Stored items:
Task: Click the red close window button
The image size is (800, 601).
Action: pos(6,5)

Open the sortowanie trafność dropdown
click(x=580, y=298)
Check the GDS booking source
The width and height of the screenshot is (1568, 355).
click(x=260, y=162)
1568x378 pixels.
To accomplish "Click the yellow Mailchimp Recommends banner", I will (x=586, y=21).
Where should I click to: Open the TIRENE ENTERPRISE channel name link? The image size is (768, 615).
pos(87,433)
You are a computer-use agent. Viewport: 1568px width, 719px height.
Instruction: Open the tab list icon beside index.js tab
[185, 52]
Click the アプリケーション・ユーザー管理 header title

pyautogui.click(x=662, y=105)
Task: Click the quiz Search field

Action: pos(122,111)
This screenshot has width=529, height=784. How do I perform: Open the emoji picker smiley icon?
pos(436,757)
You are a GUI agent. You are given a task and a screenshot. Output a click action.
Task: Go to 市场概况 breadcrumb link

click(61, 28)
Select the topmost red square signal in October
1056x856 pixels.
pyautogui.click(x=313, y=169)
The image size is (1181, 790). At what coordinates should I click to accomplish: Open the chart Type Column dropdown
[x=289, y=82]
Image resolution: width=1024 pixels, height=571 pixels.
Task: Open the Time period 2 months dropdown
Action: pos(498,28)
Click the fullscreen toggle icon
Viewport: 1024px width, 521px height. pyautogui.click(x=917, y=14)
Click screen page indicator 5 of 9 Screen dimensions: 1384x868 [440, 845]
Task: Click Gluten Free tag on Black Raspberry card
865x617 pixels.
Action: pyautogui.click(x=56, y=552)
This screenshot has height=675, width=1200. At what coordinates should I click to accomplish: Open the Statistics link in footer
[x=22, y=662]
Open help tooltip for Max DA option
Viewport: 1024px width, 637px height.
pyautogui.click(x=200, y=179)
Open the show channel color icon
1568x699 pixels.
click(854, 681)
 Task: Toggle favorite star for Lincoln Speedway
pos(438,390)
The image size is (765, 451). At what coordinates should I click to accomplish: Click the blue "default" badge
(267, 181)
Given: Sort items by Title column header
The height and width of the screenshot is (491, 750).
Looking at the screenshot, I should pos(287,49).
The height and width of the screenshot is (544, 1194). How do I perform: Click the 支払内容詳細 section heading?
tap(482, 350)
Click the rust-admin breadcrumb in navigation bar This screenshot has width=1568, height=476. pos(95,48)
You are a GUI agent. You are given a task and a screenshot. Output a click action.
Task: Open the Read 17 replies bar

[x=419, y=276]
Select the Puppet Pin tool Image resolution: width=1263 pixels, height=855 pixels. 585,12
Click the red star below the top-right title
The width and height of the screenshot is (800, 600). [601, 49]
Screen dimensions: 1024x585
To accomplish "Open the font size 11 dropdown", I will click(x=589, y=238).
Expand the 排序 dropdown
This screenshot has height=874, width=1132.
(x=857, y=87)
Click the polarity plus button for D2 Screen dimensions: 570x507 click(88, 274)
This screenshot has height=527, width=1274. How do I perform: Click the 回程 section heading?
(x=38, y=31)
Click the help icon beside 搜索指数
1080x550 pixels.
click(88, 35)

→ ACTION ITEM
Every entry must be quoted exactly as it appears above.

→ THE COMPLETED TASK
Task: Click the red close window button
The image size is (800, 601).
Action: pos(6,5)

Open the sortowanie trafność dropdown
click(x=580, y=298)
Check the GDS booking source
The width and height of the screenshot is (1568, 355).
click(x=260, y=162)
1568x378 pixels.
To accomplish "Click the yellow Mailchimp Recommends banner", I will (x=586, y=21).
Where should I click to: Open the TIRENE ENTERPRISE channel name link? The image size is (768, 615).
pos(87,433)
You are a computer-use agent. Viewport: 1568px width, 719px height.
Instruction: Open the tab list icon beside index.js tab
[185, 52]
Click the アプリケーション・ユーザー管理 header title

pyautogui.click(x=662, y=105)
Task: Click the quiz Search field

Action: pos(122,111)
This screenshot has width=529, height=784. How do I perform: Open the emoji picker smiley icon?
pos(436,757)
You are a GUI agent. You are given a task and a screenshot. Output a click action.
Task: Go to 市场概况 breadcrumb link

click(61, 28)
Select the topmost red square signal in October
1056x856 pixels.
pyautogui.click(x=313, y=169)
The image size is (1181, 790). At what coordinates should I click to accomplish: Open the chart Type Column dropdown
[x=289, y=82]
Image resolution: width=1024 pixels, height=571 pixels.
Task: Open the Time period 2 months dropdown
Action: pos(498,28)
Click the fullscreen toggle icon
Viewport: 1024px width, 521px height. pyautogui.click(x=917, y=14)
Click screen page indicator 5 of 9 Screen dimensions: 1384x868 [440, 845]
Task: Click Gluten Free tag on Black Raspberry card
865x617 pixels.
Action: pyautogui.click(x=56, y=552)
This screenshot has height=675, width=1200. At what coordinates should I click to accomplish: Open the Statistics link in footer
[x=22, y=662]
Open help tooltip for Max DA option
Viewport: 1024px width, 637px height.
pyautogui.click(x=200, y=179)
Open the show channel color icon
1568x699 pixels.
click(854, 681)
 Task: Toggle favorite star for Lincoln Speedway
pos(438,390)
The image size is (765, 451). At what coordinates should I click to accomplish: Click the blue "default" badge
(267, 181)
Given: Sort items by Title column header
The height and width of the screenshot is (491, 750).
Looking at the screenshot, I should pos(287,49).
The height and width of the screenshot is (544, 1194). How do I perform: Click the 支払内容詳細 section heading?
tap(482, 350)
Click the rust-admin breadcrumb in navigation bar This screenshot has width=1568, height=476. pos(95,48)
You are a GUI agent. You are given a task and a screenshot. Output a click action.
Task: Open the Read 17 replies bar

[x=419, y=276]
Select the Puppet Pin tool Image resolution: width=1263 pixels, height=855 pixels. 585,12
Click the red star below the top-right title
The width and height of the screenshot is (800, 600). [601, 49]
Screen dimensions: 1024x585
To accomplish "Open the font size 11 dropdown", I will click(x=589, y=238).
Expand the 排序 dropdown
This screenshot has height=874, width=1132.
(x=857, y=87)
Click the polarity plus button for D2 Screen dimensions: 570x507 click(88, 274)
This screenshot has height=527, width=1274. How do I perform: Click the 回程 section heading?
(x=38, y=31)
Click the help icon beside 搜索指数
1080x550 pixels.
click(88, 35)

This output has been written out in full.